* [Stored data]:
'''

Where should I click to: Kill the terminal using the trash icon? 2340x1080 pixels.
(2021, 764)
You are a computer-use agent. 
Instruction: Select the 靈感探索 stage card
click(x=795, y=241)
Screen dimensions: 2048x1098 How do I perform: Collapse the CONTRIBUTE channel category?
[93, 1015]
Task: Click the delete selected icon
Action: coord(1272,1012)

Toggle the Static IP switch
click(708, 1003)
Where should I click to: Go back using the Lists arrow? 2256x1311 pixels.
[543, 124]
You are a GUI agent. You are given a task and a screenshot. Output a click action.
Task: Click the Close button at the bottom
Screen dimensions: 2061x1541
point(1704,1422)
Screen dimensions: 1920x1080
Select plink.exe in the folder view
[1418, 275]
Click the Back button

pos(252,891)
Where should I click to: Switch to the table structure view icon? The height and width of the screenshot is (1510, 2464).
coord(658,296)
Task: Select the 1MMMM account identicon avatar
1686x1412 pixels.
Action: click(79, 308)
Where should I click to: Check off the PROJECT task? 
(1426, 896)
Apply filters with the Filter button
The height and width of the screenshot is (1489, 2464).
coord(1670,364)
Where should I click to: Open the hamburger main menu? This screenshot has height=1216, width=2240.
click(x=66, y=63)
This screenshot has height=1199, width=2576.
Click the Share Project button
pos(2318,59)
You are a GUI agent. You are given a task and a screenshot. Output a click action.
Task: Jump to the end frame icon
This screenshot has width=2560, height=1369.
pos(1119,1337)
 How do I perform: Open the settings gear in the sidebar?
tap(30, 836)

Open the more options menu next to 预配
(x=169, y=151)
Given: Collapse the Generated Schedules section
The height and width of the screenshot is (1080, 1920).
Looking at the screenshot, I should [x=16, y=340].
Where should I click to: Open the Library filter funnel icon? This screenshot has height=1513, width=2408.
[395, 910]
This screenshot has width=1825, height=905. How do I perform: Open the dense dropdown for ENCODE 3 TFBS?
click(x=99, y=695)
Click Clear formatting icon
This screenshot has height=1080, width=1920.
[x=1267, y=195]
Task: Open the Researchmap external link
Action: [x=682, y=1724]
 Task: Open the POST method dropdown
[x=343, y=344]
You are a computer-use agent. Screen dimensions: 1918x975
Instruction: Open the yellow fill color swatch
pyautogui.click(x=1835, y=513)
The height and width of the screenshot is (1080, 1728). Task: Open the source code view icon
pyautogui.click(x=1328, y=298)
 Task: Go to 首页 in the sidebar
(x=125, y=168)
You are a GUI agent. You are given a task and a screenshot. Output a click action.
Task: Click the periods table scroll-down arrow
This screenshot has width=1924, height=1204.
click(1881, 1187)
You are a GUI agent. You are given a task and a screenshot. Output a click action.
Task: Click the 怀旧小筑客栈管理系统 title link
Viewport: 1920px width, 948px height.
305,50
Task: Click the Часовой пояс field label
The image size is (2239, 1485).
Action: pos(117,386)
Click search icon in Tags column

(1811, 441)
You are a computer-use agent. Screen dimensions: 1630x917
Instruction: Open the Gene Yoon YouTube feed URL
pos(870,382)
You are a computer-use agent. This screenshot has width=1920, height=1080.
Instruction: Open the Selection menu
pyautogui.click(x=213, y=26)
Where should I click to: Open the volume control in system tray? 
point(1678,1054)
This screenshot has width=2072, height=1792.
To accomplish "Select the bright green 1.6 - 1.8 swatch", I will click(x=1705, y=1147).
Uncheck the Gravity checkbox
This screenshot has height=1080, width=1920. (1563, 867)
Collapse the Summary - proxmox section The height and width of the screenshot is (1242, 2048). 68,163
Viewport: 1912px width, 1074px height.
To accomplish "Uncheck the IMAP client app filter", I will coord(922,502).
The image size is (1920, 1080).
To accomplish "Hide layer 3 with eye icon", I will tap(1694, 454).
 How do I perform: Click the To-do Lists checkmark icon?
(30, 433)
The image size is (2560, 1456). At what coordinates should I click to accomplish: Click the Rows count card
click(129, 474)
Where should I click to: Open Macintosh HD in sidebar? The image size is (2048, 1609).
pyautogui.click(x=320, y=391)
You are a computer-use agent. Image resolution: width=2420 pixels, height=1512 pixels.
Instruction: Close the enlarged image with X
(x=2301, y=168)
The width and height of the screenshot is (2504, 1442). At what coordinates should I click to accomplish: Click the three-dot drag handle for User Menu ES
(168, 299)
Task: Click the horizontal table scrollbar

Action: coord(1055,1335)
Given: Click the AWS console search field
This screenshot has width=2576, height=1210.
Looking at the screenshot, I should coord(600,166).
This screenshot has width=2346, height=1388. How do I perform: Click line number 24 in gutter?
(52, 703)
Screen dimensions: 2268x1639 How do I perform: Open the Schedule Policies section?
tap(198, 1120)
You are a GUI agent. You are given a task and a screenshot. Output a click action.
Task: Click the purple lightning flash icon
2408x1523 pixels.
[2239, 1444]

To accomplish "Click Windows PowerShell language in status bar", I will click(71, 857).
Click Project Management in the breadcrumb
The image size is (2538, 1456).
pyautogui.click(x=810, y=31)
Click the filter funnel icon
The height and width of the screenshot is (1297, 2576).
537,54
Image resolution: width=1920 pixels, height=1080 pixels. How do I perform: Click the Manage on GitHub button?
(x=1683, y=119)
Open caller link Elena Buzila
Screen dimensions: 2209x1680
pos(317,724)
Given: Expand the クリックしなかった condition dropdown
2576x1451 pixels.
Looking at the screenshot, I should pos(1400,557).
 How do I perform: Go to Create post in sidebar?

'''

* [Brief]:
Every line above that holds the string "will" should be copied into the answer.

* [Answer space]:
To accomplish "Select the bright green 1.6 - 1.8 swatch", I will click(x=1705, y=1147).
To accomplish "Uncheck the IMAP client app filter", I will coord(922,502).
To accomplish "Hide layer 3 with eye icon", I will tap(1694, 454).
To accomplish "Click Windows PowerShell language in status bar", I will click(71, 857).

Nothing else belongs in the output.